The Poisson Distribution is often used as a model for the number of events occuring within a specific time period.
The Poisson probability mass function is given by:
P(X=x) = (mu^x)*exp(-mu)/x! for x = 0,1,2...
where mu is the mean number of events in the given time period.
Example:
A toll-free phone number is available from 9AM to 9PM for your customers to register a complaint with a product purchased from your company. Past history indicates that an average of 0.4 calls are received per minute.
a.
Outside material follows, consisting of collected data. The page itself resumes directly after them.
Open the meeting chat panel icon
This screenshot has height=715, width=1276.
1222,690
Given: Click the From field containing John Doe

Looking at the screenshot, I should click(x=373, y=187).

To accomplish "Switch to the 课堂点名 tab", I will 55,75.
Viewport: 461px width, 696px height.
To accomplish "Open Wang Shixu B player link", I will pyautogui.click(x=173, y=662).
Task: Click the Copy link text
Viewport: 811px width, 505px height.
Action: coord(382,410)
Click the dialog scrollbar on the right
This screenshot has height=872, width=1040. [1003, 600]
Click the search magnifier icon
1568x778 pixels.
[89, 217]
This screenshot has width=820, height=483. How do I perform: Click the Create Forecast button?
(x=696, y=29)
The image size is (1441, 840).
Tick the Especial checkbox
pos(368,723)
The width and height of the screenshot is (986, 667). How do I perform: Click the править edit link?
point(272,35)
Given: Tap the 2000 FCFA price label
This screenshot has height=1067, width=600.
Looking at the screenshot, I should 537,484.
What properties must be true about the situation described above in order to use the Poisson distribution to calculate probabilities concerning the number of phone calls received in a one minute period?
The probability of receiving a phone call over a small interval is approximately proportional to the size of that interval.
The probability of receiving two calls in the same narrow interval is negligible.
The probability of receiving a phone call within a certain interval does not change over different intervals.
The probability of receiving a phone call in one interval is independent of the probability of an event in any other non-overlapping interval.
The last two assumptions are critical.
b. Zero phone calls will be receiver?
Let X be the number of phone calls.
X is distributed as Poisson with mean=0.4
P(X = 0)
=(0.4^0)*exp(-0.4)/0!
=0.6703
c. Three or more phone calls will be received?
P(X = 1)
=(0.4^1)*exp(-0.4)/1!
=0.2681
P(X = 2)
=(0.4^2)*exp(-0.4)/2!
=0.0536
P(X>=3)=1-P(X=0)-P(X=1)-P(X=2)
=1-0.6703-0.2681-0.0536
=0.0008
d. What is the maximum number of phone calls that will be received in a one minute period 99.99% of the time?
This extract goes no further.